• _Enunciado da tarefa_
No trecho sobre a rescisão da transação tributária, qual termo inicial a PGFN adota para contar o prazo de impedimento de novas negociações?

#### Trecho selecionado

Contudo, a problemática da rescisão do acordo de transação tributária e a consequente restrição temporal para novas negociações dos débitos objeto do bloqueio, pelo prazo de dois anos, tem se tornando alvo de judicialização por aqueles contribuintes que buscam a conformidade fiscal.
Muito embora o texto legal seja explícito quanto ao prazo a ser considerado em situações em que há o descumprimento dos requisitos legais e, consequentemente, o impedimento de formalização de novas negociações pelos contribuintes, não é claro sobre a forma como deve ser calculado, especialmente em relação ao que se entende como data da rescisão.
A Procuradoria Geral da Fazenda Nacional (PGFN) adota como termo inicial para a contagem do referido prazo a data da formalização da rescisão através da notificação do contribuinte, sob a alegação de que lhe é conferida a possibilidade de instauração de contencioso administrativo prévio, período no qual o acordo de transação em discussão permanece vigente.

########
#### Lista de registros

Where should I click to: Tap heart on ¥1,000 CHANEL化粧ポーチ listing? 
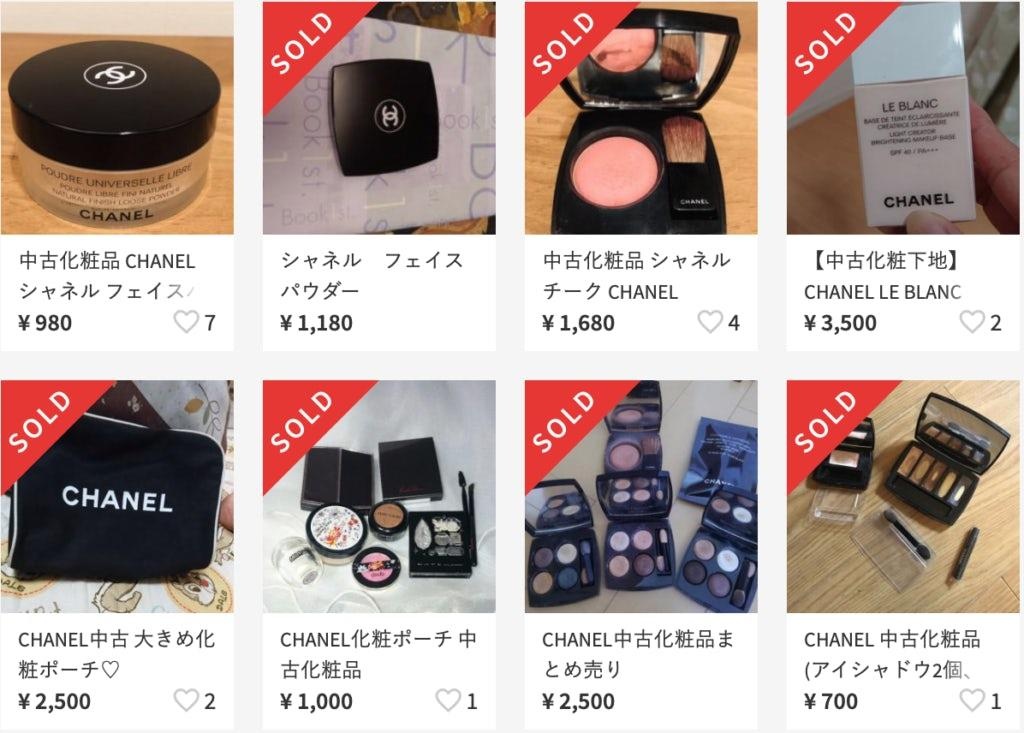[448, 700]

########
#### Lista de registros

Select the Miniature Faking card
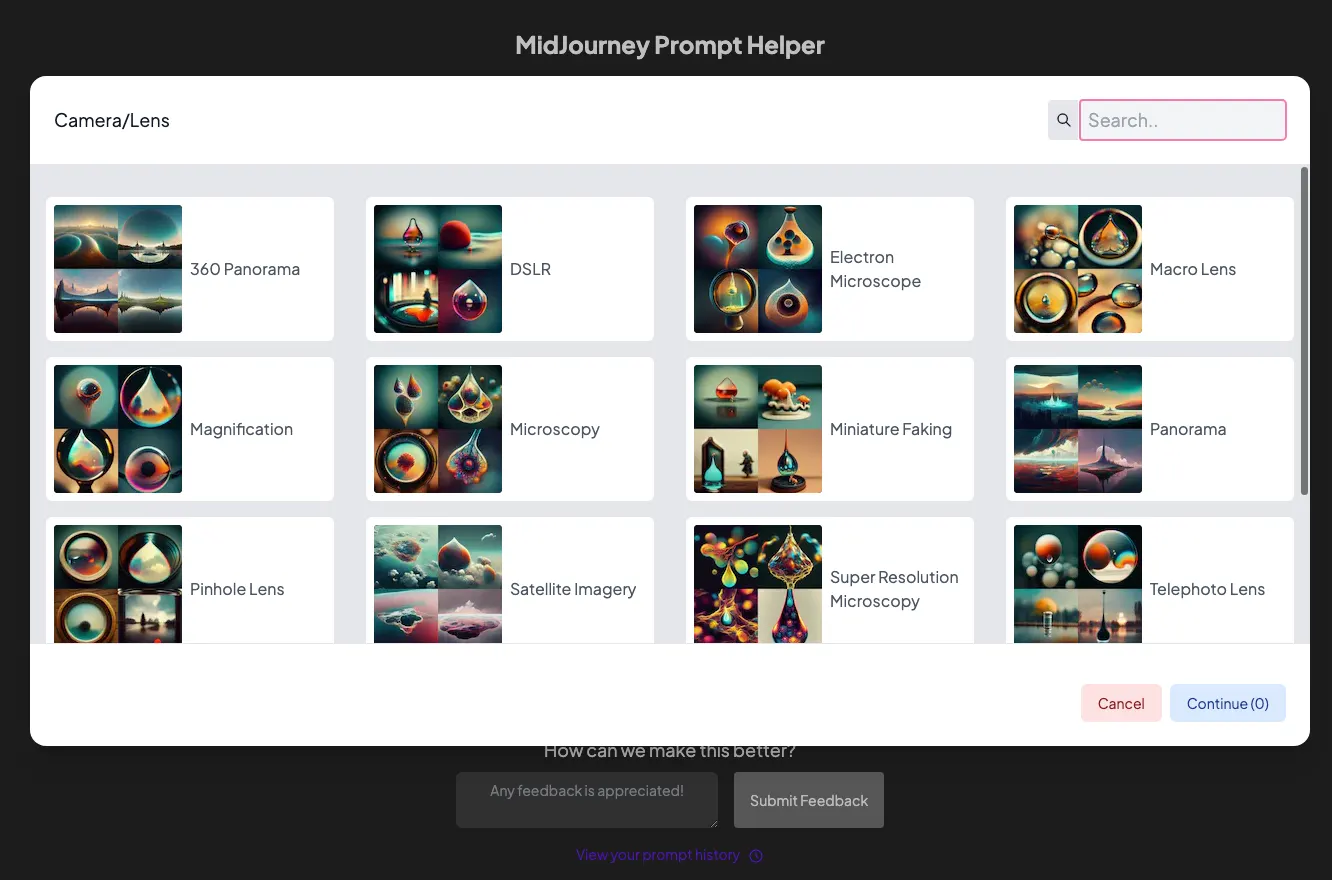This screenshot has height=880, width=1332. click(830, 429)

########

• _Resposta completa_
A data da formalização da rescisão, por meio da notificação do contribuinte.